Sex and the silly
And the Von Trier Flying Circus continues on its merry rounds, this time with Mr. Von Trier taking on one of his favorite subjects: self-humiliation.
Oh, you thought I was going to say 'sex?' Hah--I wish. More on that later.
Nymphomaniac: Vol. 1 is the first half of a four-hour work, this part devoted to setting up the framework: badly beaten Joe (Charlotte Gainsbourg) is picked up by Good Samaritan Seligman (Stellan Skarsgaard), who for his kindness is allowed to listen to her raunchy adventures as a nubile youth (played with vampiric intensity by Stacey Martin). Along the way Seligman compares Joe's seduction techniques to fly fishing, her true love Jerome (Shia LaBeouf) to a cantus firmus in the polyphonic symphony of her life; along the way Joe beds hordes of men, at one point giving us an extensive picture catalog of all the penises--long or short, dark or pale, circumcised or foreskinned--that have penetrated her, fore and aft and sideways, throughout her sexual career.
The tone is somewhere between a Victorian erotic novel and a Ron Jeremy porn flick, a mix of the dreamily sensual and vulgarly direct (that description may not be 100% accurate--a genuine Victorian novel would have considerably more whipping (Vol. 2, maybe?)). The fable told by a sensual protagonist goes back at least as far as De Sade's Justine or his masterpiece 120 Days of Sodom, and right there you see a difference: De Sade's narrator in the former is a youthful innocent in the process of being corrupted, in the latter are hedonists attempting to corrupt a herd of youthful innocents. Joe's a wanderer of sorts but her travels and eventual transformation generate very little friction; she basically slides into her groove with remarkably little drama and even less fuss (well, a brief discussion of the Fibonacci numbers 3 and 5), riding to town on an endless series of Toms, Dicks and Harrys with nary a tube of Vaseline in sight (just a quick lick of the fingers, applied to the right orifice).
It's amazing how fast this gets old, without the frisson of guilt or the concept of sin; when she confesses to having secreted lubricating fluids at the moment of a major character's death, Seligman promptly lectures her on the naturalness of the phenomenon. When she's confronted with one consequence of her actions--a visit from her lovers' wife (a dizzyingly distraught Uma Thurman) and family--the moment should be a chance for some emotional traction, only the dialogue is so laughably bad ("would it be all right if I show the children the whoring bed?"). Thurman plays the wife as a combination of sarcastic civility and barely checked rage, and the mix--as in most Von Trier movies--doesn't quite gel, doesn't quite sound like the words of an angry spouse trying to get some of her own back.
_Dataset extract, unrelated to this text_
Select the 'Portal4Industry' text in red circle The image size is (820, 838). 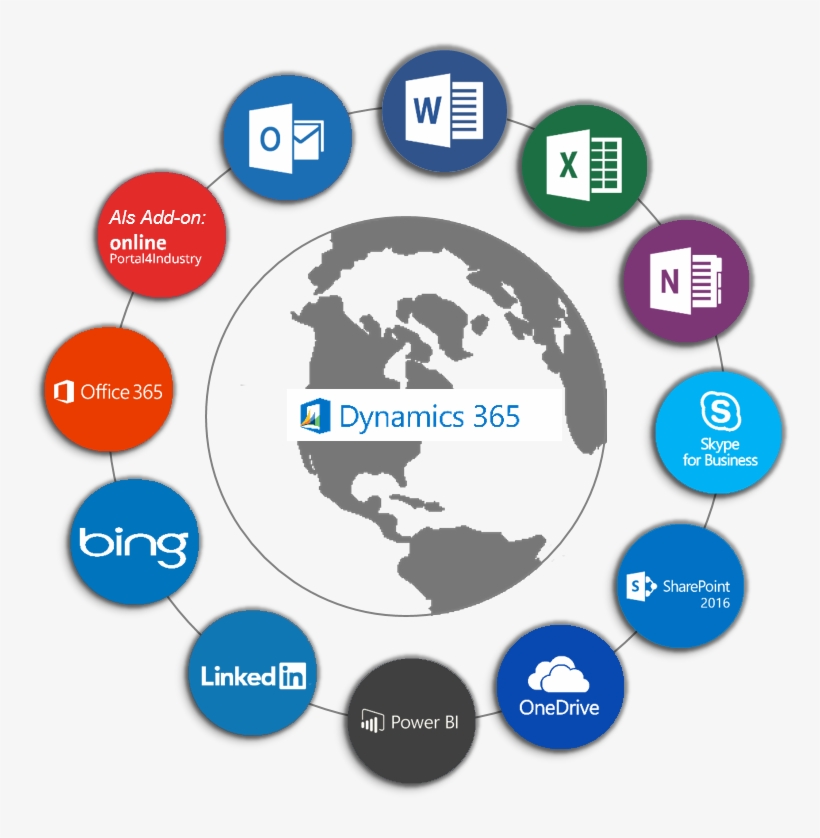coord(155,260)
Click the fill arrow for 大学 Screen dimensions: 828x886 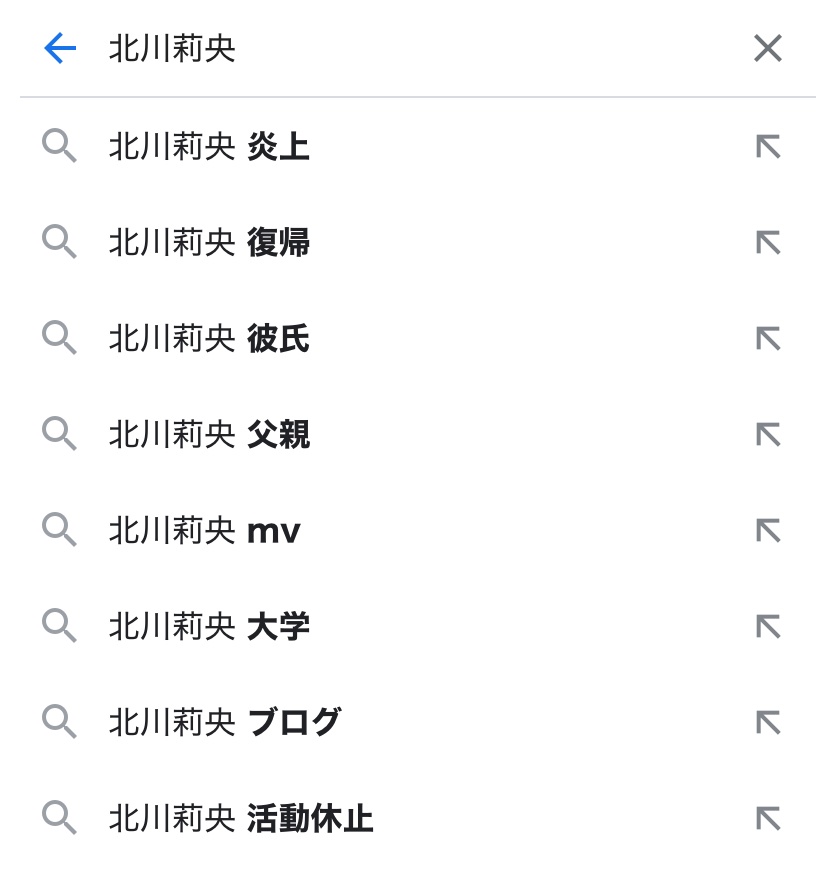pyautogui.click(x=767, y=627)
It's a consistent problem with Von Trier. He wants to provoke, but fails to do the necessary research to cause actual damage (Dogville should have been a powerful condemnation of the United States' puritanical hypocrisy only it becomes clear after sitting through the first hour that the director has never even set foot in the country); he wants to move us, but can't take the time and effort to escalate his heroines' suffering convincingly (in Breaking the Waves he jump-cuts from innocent Bess propositioning other men for sex to innocent Bess being stoned by children for propositioning other men for sex, without giving the town gossips enough time to do their work properly (do the kids have some kind of Sixth Sense for adultery?)).
Sometimes Von Trier commits both sins simultaneously--refusing to do the research and take the time and effort, in this case to properly chronicle Selma's downward spiral in Dancer in the Dark (the legal circumstances through which she forces her own conviction being so hilariously unlikely you have to be high on drugs to refrain from laughing, much less find her guilty).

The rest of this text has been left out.